This code doesn't compile. But it fails on the last line marked Err, not the line marked Ok. Why can we assign a mutable reference to an immutable reference type but not use it after the assignment?
fn main() {
let mut x = 10;
let mut y = 20;
let mut r = &x;
r = &mut y; //Ok
*r = 30; //Err
}
Why can we ... not use it after the assignment?
The variable r is an immutable reference of type &i32; it does not have mutable access to the referenced value. So it makes sense the compiler would reject your attempt to assign through it.
Why can we assign a mutable reference to an immutable reference type ...?

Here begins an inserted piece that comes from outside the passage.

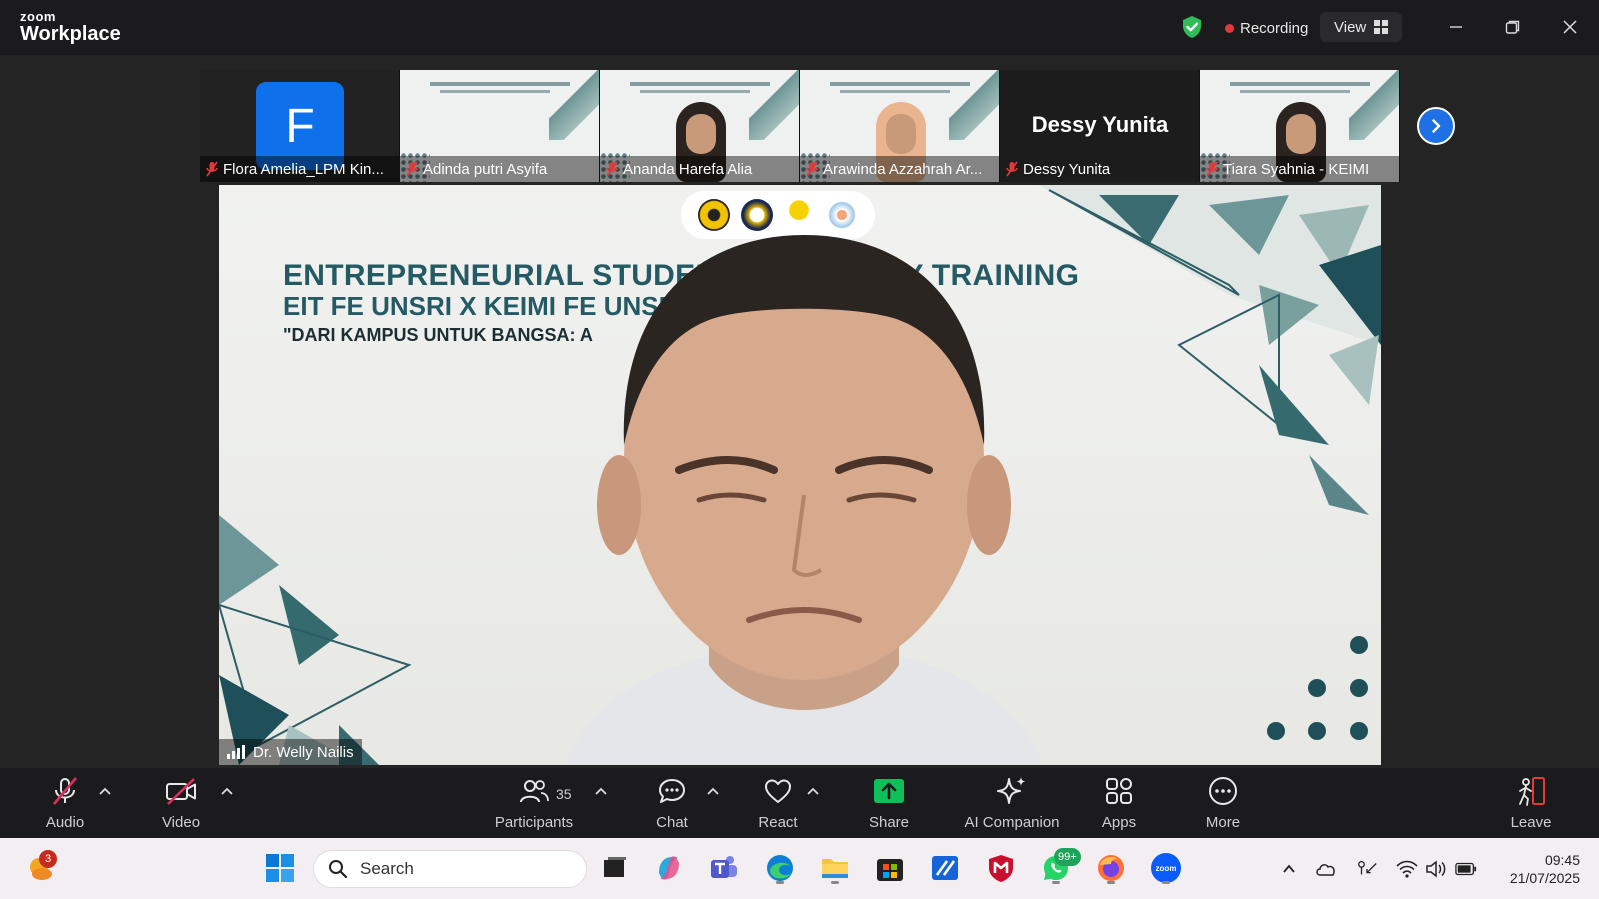 The width and height of the screenshot is (1599, 899). I want to click on minimize-icon, so click(1456, 27).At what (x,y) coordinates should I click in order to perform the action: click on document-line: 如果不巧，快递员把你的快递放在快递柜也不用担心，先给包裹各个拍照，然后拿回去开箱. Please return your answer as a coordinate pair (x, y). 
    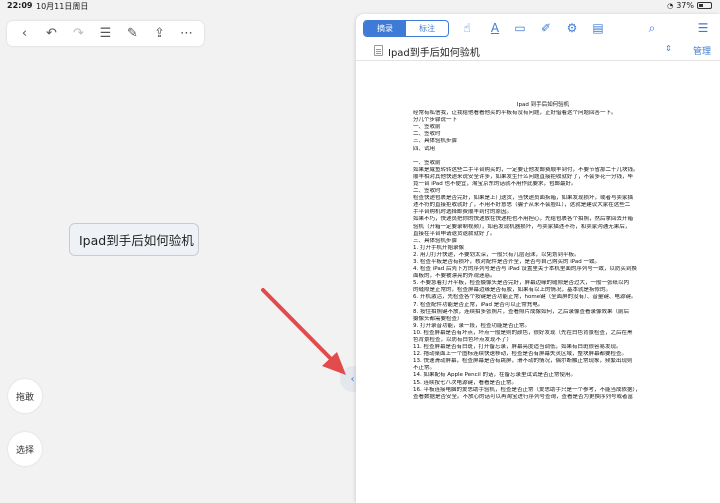
    Looking at the image, I should click on (524, 220).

Why wouldn't you be able to downgrade a mutable reference into an immutable one? The latter is a strict subset of the former. If you were asking about the technicalities instead of the practicalities, its because &mut T to &T is a supported coercion.
If we add explicit types to your code as inferred by the compiler:
fn main() {
let mut x: i32 = 10;
let mut y: i32 = 20;
let mut r: &i32 = &x;
r = &mut y; //Ok
*r = 30; //Err
}
We see that r has type &i32 and not &mut i32, so of course we can't use r to modify the referenced value.
Why can we still do r = &mut y? Simply because we can always use a &mut reference anywhere a & reference is expected (because &mut T implements Deref<Target=T>, allowing coercion to happen).